## Work instructions
Restate exactly, and only, the lines from the one containing "sort røv (270, 987)" through the end of the entries, keeping both endpoints.
* * * * * * * * *
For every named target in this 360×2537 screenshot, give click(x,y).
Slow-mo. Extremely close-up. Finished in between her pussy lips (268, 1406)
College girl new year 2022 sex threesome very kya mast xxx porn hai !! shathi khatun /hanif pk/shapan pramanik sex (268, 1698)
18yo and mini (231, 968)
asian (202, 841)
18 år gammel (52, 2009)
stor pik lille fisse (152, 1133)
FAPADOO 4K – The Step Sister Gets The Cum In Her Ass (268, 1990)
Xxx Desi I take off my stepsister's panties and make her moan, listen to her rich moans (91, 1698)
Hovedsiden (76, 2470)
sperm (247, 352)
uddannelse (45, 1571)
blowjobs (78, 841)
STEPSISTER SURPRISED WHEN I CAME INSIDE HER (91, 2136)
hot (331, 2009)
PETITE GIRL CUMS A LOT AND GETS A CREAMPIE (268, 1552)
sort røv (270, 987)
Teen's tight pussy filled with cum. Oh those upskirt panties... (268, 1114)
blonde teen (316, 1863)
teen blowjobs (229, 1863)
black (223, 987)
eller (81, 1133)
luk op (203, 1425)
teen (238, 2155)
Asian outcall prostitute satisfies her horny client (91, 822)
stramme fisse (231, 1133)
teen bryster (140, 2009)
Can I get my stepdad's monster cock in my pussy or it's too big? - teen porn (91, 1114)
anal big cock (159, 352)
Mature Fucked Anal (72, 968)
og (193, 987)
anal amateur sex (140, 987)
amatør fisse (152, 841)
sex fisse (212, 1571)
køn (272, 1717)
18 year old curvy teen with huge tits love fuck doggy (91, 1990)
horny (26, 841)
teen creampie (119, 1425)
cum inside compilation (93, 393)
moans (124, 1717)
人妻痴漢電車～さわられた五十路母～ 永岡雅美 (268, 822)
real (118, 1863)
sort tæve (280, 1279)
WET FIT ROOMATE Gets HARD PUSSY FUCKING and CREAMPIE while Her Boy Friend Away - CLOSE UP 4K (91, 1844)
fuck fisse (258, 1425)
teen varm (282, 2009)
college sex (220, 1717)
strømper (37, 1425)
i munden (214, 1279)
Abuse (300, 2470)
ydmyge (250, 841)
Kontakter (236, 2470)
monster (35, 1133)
* * * * * * * * *
## Result for this exercise
sort røv (270, 987)
Teen's tight pussy filled with cum. Oh those upskirt panties... (268, 1114)
blonde teen (316, 1863)
teen blowjobs (229, 1863)
black (223, 987)
eller (81, 1133)
luk op (203, 1425)
teen (238, 2155)
Asian outcall prostitute satisfies her horny client (91, 822)
stramme fisse (231, 1133)
teen bryster (140, 2009)
Can I get my stepdad's monster cock in my pussy or it's too big? - teen porn (91, 1114)
anal big cock (159, 352)
Mature Fucked Anal (72, 968)
og (193, 987)
anal amateur sex (140, 987)
amatør fisse (152, 841)
sex fisse (212, 1571)
køn (272, 1717)
18 year old curvy teen with huge tits love fuck doggy (91, 1990)
horny (26, 841)
teen creampie (119, 1425)
cum inside compilation (93, 393)
moans (124, 1717)
人妻痴漢電車～さわられた五十路母～ 永岡雅美 (268, 822)
real (118, 1863)
sort tæve (280, 1279)
WET FIT ROOMATE Gets HARD PUSSY FUCKING and CREAMPIE while Her Boy Friend Away - CLOSE UP 4K (91, 1844)
fuck fisse (258, 1425)
teen varm (282, 2009)
college sex (220, 1717)
strømper (37, 1425)
i munden (214, 1279)
Abuse (300, 2470)
ydmyge (250, 841)
Kontakter (236, 2470)
monster (35, 1133)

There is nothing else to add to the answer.